On Tue, 10 Apr 2007 11:05:16 -0700, Luc The Perverse
<sl***********************@cc.usu.eduwrote:
[...]
Two things. How am I supposed to test for normal codes like this?
It depends on what you want. The KeyDown event is particular to specific
physical keys on the keyboard. There's no "*" key per se...that's the 8
key with the SHIFT key held down (on a standard keyboard). So to detect
that you'd look for the "8" key, also checking the state of the SHIFT key.
Additionally, you shouldn't be casting the KeyValue property to a char,
because that's not what it is. Simply use the values from the enumeration
in your switch statement. In other words, in your example you'd use
Keys.X and Keys.D8 for the case statements, and in the Keys.D8 statement
you'd only execute the code if the KeyEventArgs.Shift property was true.
Alternatively, if all you really care about is truly the ASCII code
generated by the user, rather than the physical key being pressed, handle
the KeyPress event instead. That does give you the final ASCII code that
results from the keyboard input and you don't have to mess with the
parsing the key+modifier combinations yourself.
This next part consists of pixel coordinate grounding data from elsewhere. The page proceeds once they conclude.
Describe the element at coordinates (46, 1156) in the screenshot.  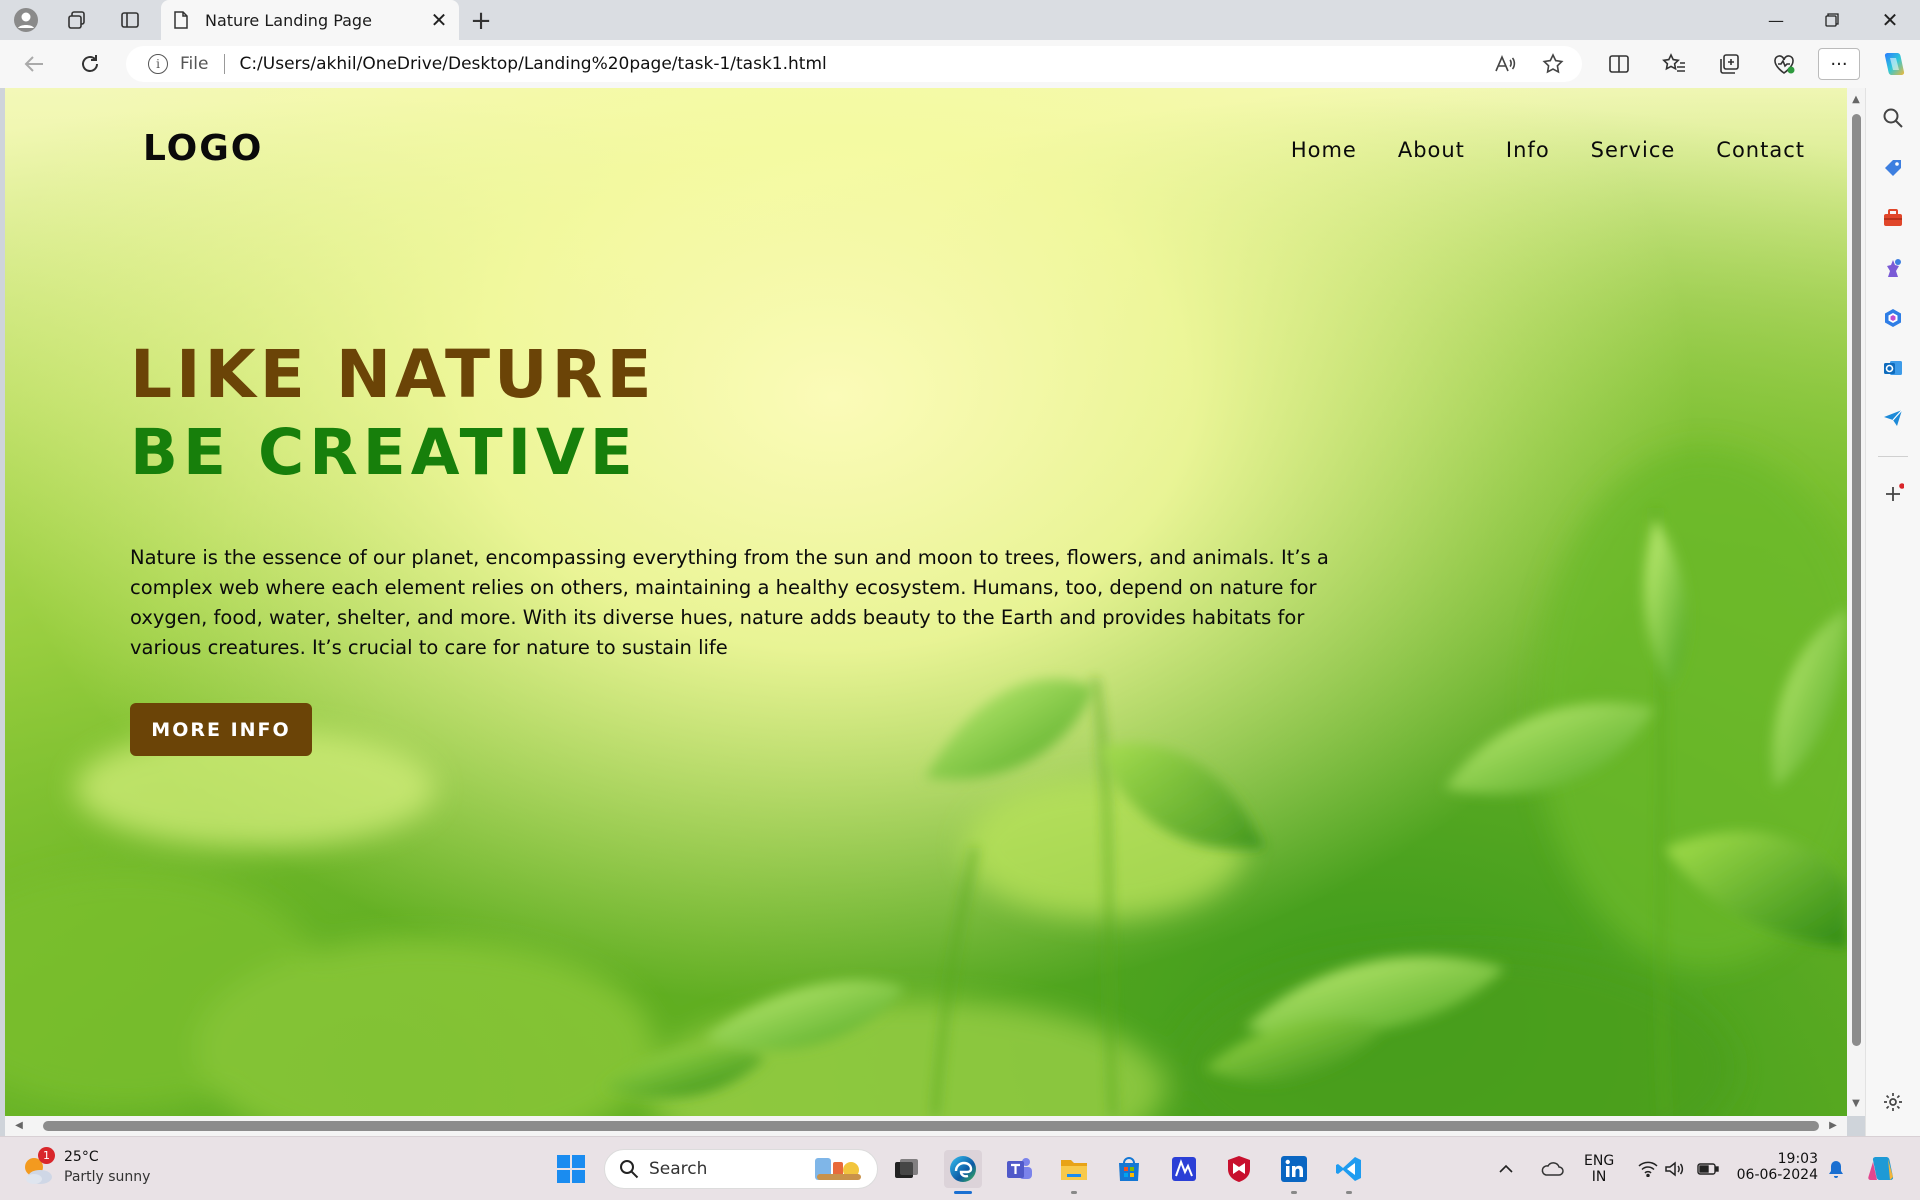
I see `weather-alert-badge: 1` at that location. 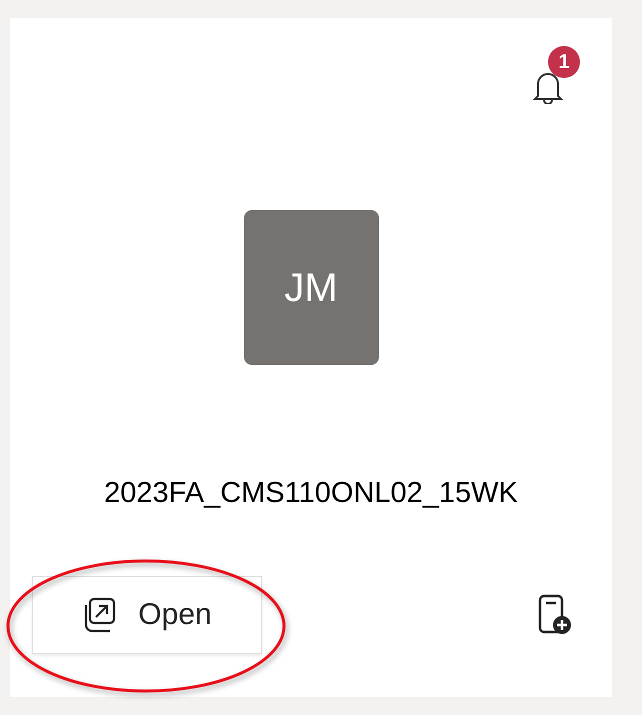 What do you see at coordinates (147, 615) in the screenshot?
I see `open-button: Open` at bounding box center [147, 615].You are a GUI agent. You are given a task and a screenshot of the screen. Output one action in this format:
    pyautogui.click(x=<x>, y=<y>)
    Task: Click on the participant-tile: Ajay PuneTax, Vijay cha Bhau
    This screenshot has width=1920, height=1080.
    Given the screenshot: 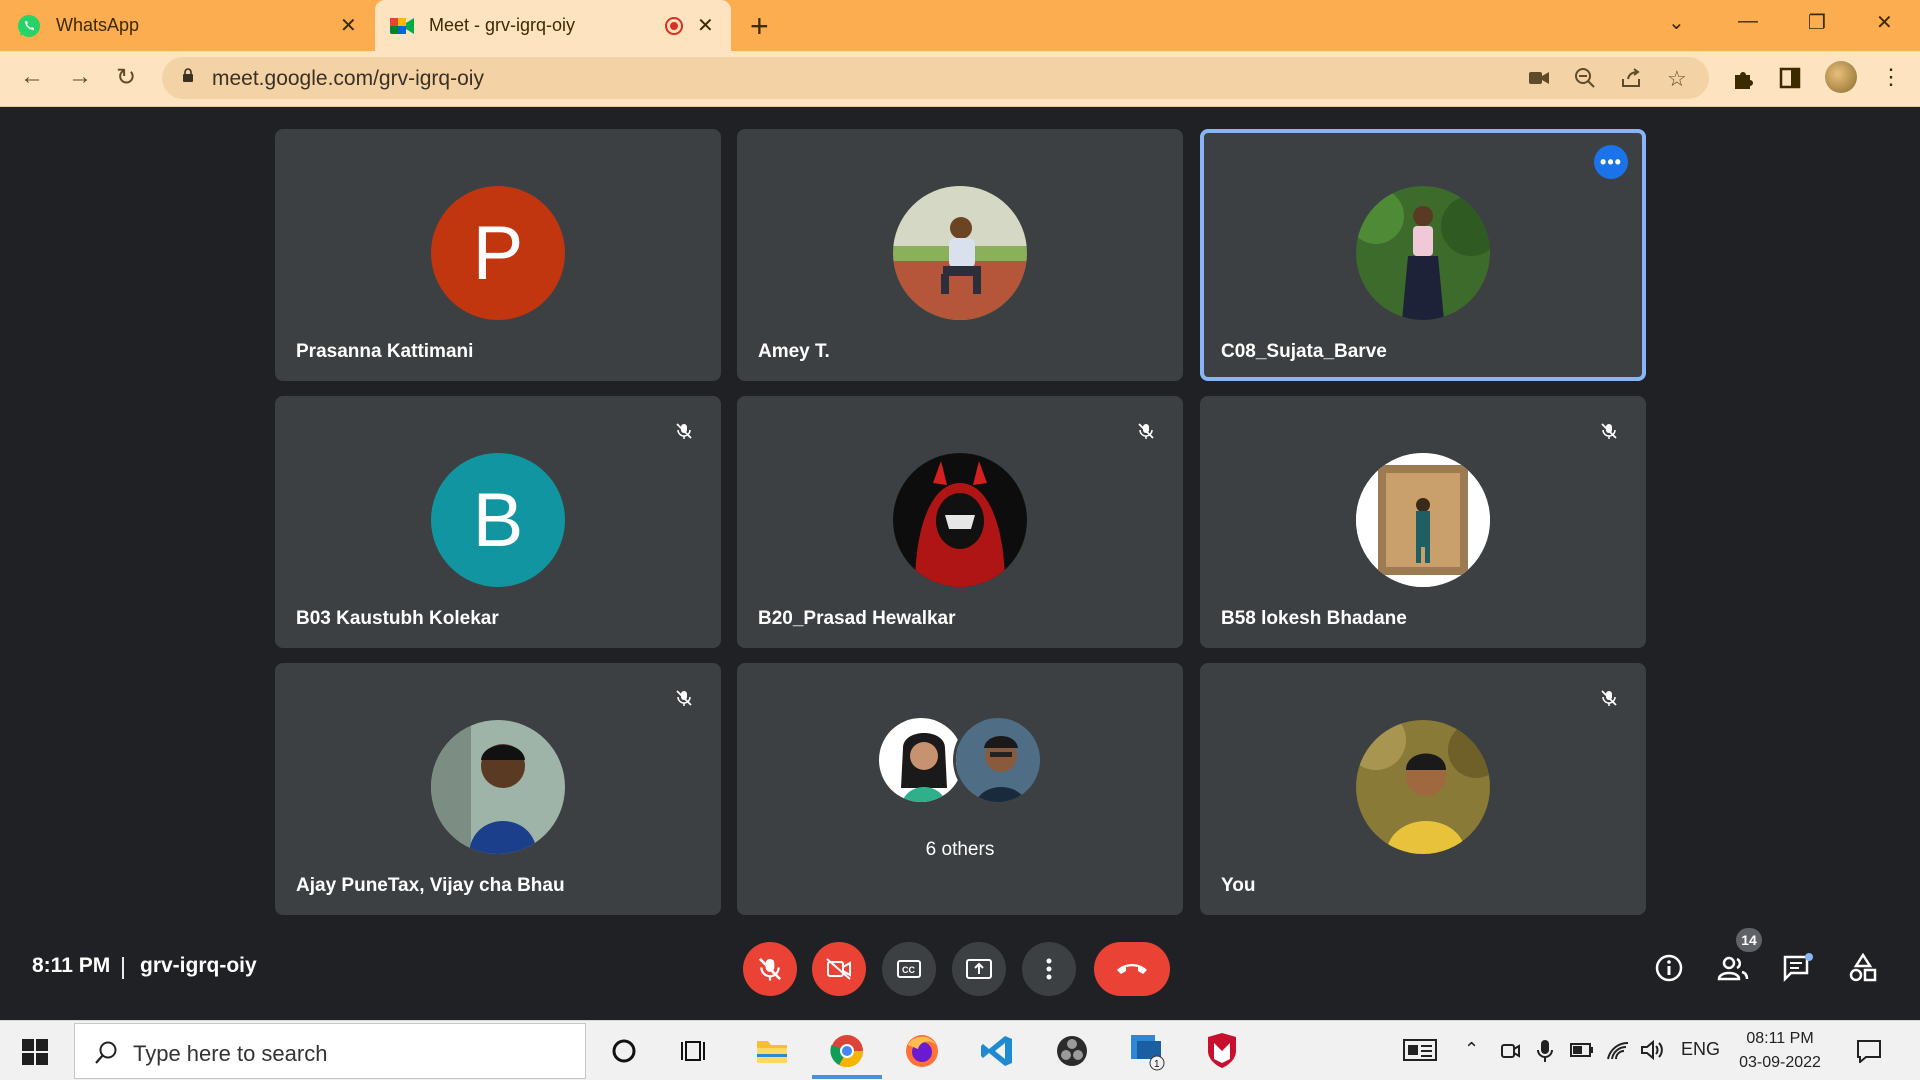 What is the action you would take?
    pyautogui.click(x=498, y=789)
Is there a way to capture things for the entire form without making a
KeyDown handler for every item in the form?
As the documentation points out:
To handle keyboard events only at the form level and not
enable other controls to receive keyboard events, set
the KeyPressEventArgs.Handled property in your form's
KeyPress event-handling method to true
In other words, handle the event in the form and mark it as handled so
that it doesn't propogate down to the child controls.
The same thing applies for the KeyDown and KeyUp events, except those of
course use the KeyEventArgs class instead of KeyPressEventArgs class.